#### What the task asks:
Pick out every line in the items below that contains the word "accomplish", and copy each of those lines.

Entries showing where items appear:
--- begin ---

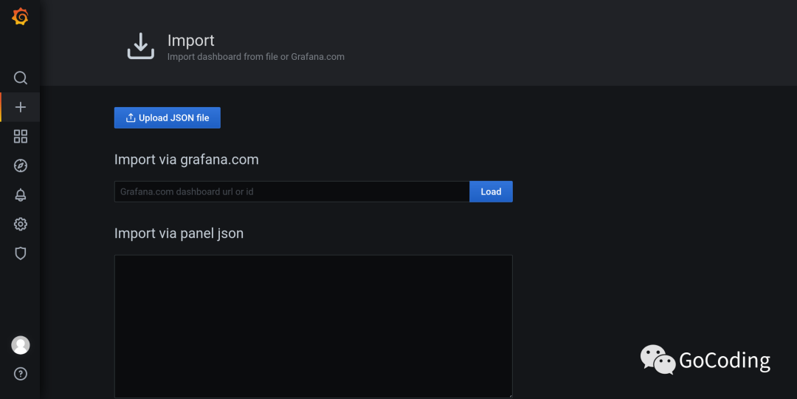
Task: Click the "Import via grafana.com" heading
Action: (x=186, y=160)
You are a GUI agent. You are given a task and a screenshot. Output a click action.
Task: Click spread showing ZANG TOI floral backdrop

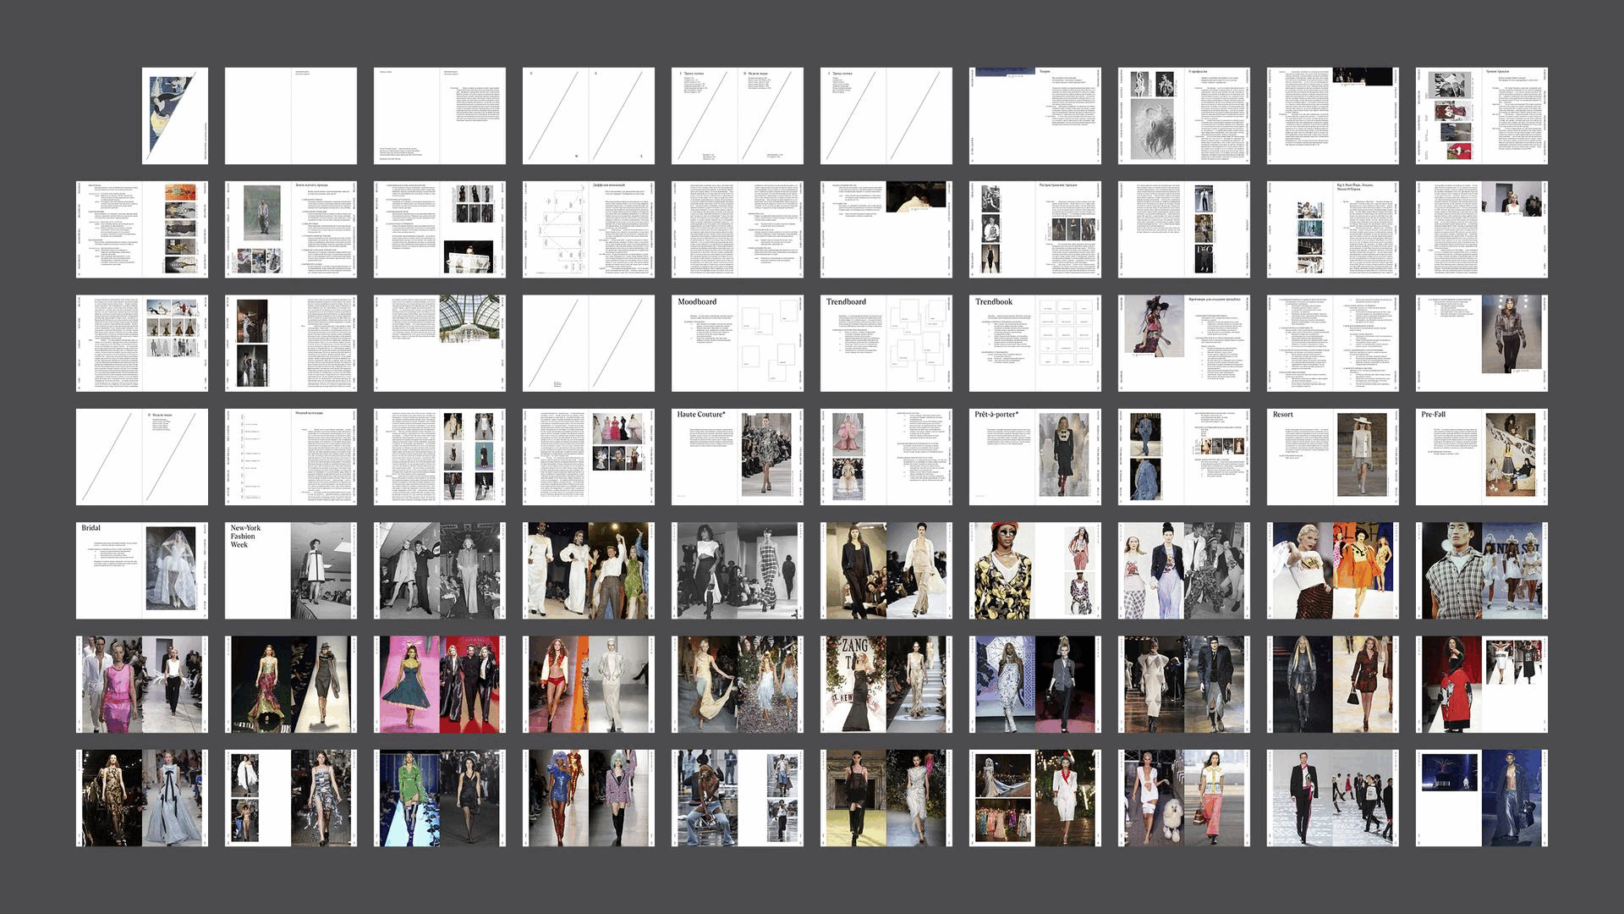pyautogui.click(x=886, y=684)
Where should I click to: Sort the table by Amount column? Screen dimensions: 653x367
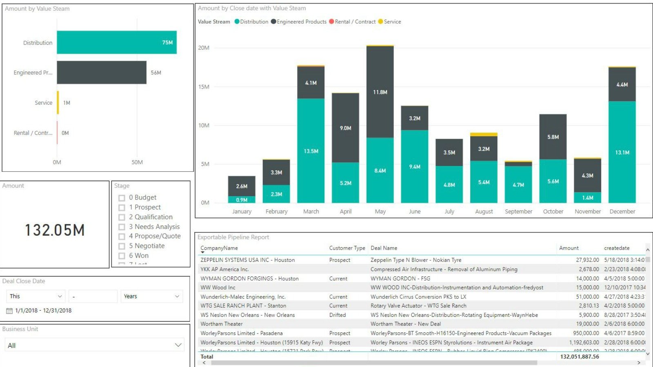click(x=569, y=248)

--- end ---
--- begin ---

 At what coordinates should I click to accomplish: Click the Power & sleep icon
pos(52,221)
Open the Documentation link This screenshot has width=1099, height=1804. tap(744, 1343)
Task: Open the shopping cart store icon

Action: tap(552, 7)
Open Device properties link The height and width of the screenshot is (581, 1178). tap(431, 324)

--- end ---
--- begin ---

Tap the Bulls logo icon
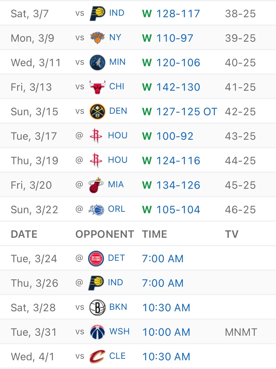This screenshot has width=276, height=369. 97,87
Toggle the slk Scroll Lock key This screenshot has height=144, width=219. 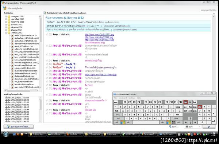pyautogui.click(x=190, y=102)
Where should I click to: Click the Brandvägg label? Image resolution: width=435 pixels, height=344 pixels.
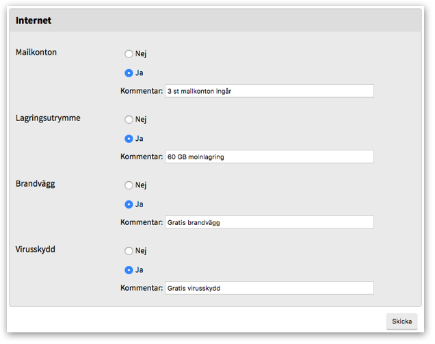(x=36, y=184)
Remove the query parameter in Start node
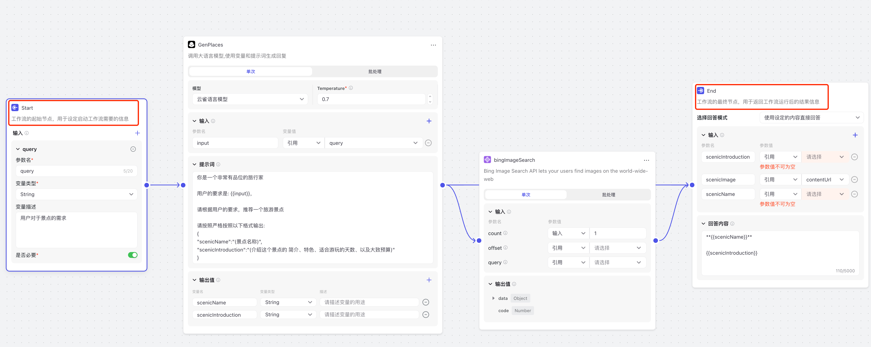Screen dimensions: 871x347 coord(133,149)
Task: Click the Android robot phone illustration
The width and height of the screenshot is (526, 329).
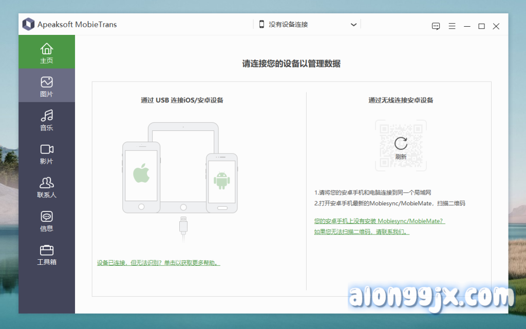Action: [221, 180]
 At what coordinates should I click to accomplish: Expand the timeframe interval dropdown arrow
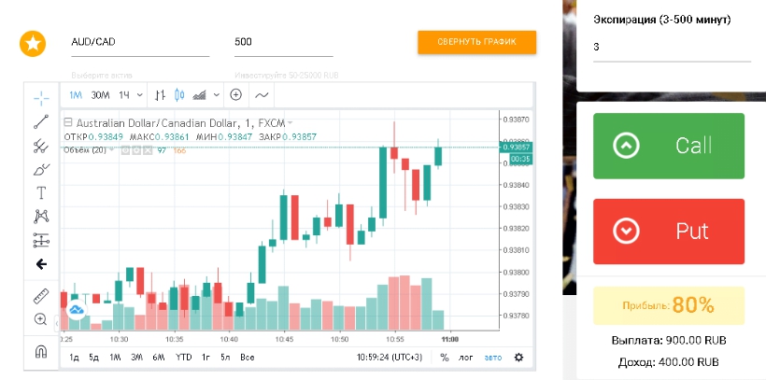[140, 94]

--- end ---

#### Solution to this problem:
 At what coordinates should I click to accomplish: Click the Power & sleep icon
 At what coordinates should I click to accomplish: Expand the timeframe interval dropdown arrow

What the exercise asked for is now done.